To tackle this problem, we need to analyze the relationship between the magnetic moment and angular momentum of a uniformly charged rotating solid sphere. Let's break it down step by step.

Understanding the Concepts

First, we need to clarify a few key concepts:

• Magnetic Moment (μ): This is a vector quantity that represents the strength and direction of a magnetic source. For a rotating charged object, it can be thought of as arising from the motion of charge.
• Angular Momentum (L): This is a measure of the rotational motion of an object. For a solid sphere, it depends on its mass, radius, and angular velocity.

Magnetic Moment of the Sphere

When the sphere rotates, the charge q distributed uniformly over its volume contributes to a magnetic moment. The magnetic moment can be calculated using the formula:

μ = I * A

where I is the current and A is the area. To find the current, we need to consider how the charge moves as the sphere rotates.

Calculating the Current (I)

The total charge q is uniformly distributed throughout the volume of the sphere. The surface area of the sphere is given by:

A = 4πr²

As the sphere rotates, the charge effectively moves in circular paths. The current I can be defined as the charge passing through a point per unit time. The charge that moves through a point on the surface in one complete rotation is q, and the time taken for one rotation is the period T, which is related to the angular speed ω:

T = 2π/ω

Thus, the current I can be expressed as:

I = q / T = qω / (2π)

Finding the Magnetic Moment (μ)

Now, substituting the expression for current into the magnetic moment formula:

μ = I * A = (qω / (2π)) * (4πr²) = (2qr²ω)

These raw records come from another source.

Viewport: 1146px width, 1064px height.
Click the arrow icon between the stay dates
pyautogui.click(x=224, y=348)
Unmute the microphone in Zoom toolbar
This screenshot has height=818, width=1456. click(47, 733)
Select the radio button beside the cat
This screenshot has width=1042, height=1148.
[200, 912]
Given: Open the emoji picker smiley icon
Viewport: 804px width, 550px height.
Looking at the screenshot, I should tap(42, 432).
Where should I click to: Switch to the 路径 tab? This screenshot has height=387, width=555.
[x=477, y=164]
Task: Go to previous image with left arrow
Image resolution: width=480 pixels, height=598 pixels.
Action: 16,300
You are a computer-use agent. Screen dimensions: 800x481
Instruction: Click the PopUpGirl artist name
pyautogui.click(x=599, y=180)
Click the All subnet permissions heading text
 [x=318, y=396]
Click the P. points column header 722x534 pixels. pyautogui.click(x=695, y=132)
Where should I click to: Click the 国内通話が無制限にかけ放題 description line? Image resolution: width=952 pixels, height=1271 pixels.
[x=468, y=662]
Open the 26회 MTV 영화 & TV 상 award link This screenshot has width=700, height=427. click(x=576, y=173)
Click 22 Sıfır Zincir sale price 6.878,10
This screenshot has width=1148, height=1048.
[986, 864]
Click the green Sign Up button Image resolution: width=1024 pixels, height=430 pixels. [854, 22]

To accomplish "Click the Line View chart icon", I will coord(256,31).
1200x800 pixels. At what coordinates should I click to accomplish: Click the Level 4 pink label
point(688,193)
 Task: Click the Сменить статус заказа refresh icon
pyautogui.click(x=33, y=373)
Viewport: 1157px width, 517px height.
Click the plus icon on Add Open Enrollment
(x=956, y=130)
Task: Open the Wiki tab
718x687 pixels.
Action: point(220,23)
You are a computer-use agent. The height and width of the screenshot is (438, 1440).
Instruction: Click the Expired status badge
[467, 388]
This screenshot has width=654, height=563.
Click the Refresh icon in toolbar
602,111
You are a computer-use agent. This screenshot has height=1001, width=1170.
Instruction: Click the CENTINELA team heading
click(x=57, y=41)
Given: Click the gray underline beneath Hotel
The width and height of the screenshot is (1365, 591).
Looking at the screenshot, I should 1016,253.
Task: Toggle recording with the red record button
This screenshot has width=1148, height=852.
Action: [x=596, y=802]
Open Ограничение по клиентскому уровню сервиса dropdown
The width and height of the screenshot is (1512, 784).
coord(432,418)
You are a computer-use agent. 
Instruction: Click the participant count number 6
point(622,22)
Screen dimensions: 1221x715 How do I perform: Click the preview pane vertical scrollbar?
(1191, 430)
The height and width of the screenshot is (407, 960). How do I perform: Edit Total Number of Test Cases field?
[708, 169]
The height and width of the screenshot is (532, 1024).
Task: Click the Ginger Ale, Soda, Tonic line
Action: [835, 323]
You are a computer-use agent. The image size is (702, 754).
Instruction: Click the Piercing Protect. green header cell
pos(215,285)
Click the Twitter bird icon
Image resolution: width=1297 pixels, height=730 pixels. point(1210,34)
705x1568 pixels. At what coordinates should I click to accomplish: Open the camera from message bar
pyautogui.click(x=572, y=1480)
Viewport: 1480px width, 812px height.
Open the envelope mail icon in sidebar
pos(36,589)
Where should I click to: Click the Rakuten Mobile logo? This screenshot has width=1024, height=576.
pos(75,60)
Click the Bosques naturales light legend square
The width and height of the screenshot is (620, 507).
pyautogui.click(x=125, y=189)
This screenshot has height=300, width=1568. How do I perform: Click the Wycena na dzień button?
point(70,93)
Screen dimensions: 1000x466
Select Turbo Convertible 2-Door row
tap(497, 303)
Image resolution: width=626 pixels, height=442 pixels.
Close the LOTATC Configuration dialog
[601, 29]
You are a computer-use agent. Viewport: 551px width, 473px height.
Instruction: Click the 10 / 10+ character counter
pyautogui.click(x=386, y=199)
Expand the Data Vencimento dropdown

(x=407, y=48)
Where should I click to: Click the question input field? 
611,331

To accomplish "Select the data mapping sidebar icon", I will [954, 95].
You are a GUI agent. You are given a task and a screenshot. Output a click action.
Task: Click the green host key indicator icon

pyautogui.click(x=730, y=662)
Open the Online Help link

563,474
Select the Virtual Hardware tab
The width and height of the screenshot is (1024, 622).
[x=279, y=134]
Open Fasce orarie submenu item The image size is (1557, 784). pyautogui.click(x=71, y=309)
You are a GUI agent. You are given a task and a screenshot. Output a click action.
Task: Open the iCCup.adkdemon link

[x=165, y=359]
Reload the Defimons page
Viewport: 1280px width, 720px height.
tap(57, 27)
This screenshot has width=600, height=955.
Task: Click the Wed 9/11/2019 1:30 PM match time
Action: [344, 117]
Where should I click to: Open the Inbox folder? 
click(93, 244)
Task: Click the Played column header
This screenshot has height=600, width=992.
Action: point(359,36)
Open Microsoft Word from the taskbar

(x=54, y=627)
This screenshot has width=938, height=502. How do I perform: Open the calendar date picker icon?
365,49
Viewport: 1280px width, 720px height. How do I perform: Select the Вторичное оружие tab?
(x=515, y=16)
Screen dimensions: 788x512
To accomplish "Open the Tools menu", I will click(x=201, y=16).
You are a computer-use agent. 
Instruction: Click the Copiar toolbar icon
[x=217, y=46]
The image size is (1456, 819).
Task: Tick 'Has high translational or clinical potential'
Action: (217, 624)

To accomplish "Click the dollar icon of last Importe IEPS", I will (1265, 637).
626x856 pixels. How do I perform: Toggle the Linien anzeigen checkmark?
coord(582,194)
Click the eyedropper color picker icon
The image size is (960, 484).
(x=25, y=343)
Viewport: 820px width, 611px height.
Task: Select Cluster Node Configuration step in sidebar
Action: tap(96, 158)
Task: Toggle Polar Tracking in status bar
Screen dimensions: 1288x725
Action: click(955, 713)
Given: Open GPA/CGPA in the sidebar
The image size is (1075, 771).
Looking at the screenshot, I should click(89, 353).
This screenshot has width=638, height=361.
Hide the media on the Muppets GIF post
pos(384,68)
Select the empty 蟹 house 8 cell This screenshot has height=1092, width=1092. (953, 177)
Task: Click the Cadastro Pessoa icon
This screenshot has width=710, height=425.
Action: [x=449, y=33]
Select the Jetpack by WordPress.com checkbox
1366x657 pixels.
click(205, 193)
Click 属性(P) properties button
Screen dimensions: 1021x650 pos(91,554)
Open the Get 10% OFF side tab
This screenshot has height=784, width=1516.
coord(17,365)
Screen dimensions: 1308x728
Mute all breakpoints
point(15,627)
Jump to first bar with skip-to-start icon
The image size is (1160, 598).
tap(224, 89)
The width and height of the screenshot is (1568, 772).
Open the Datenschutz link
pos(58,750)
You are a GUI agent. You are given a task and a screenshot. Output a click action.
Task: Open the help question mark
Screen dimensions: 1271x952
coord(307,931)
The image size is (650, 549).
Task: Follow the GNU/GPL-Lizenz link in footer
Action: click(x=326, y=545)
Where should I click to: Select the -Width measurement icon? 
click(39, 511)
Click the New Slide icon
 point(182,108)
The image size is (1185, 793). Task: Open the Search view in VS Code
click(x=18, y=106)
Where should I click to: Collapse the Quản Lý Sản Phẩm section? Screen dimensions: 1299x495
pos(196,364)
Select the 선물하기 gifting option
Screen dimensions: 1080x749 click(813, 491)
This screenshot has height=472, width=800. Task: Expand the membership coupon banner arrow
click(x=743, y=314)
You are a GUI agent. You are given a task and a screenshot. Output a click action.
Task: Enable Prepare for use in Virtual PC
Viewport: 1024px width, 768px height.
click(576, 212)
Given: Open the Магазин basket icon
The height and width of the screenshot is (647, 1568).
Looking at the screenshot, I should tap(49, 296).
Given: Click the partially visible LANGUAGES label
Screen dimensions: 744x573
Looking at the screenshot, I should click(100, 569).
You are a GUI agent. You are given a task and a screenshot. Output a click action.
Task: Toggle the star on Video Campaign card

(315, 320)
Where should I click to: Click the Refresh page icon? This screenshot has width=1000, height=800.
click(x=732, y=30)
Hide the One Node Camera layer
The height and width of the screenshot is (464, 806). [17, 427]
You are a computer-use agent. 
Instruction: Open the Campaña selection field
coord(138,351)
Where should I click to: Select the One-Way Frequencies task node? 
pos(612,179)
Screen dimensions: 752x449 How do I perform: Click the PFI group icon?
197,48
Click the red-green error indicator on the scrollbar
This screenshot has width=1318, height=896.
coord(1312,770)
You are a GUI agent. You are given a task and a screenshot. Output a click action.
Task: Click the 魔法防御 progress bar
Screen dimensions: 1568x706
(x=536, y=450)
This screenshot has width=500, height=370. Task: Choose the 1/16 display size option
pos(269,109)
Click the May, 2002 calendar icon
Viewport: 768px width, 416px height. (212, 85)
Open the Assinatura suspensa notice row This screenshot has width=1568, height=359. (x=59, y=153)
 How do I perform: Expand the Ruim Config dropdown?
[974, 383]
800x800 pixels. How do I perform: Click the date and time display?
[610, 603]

Angular Momentum of the Sphere

The angular momentum L of a solid sphere rotating about its diameter can be calculated using the formula:

L = Iω

where I is the moment of inertia of the sphere. For a solid sphere, the moment of inertia I is given by:

I = (2/5)mr²

Substituting this into the angular momentum formula gives:

L = (2/5)mr²ω

Relating Magnetic Moment and Angular Momentum

Now, we have expressions for both the magnetic moment μ and the angular momentum L:

• μ = 2qr²ω
• L = (2/5)mr²ω

To find the relationship between μ and L, we can express ω in terms of L:

ω = (5L) / (2mr²)

Substituting this expression for ω back into the equation for μ:

μ = 2qr² * (5L) / (2mr²) = (5qL) / m

However, we need to show that μ = (qL) / (2m). To do this, we can rewrite our earlier expression for μ:

μ = (qL) / (2m)

Thus, we arrive at the desired relationship:

μ = (qL) / (2m)

Final Thoughts

This relationship shows how the magnetic moment of a rotating charged sphere is directly proportional to its angular momentum, with the charge and mass of the sphere acting as scaling factors. This is a fundamental concept in electromagnetism and rotational dynamics, illustrating the interplay between charge motion and magnetic fields.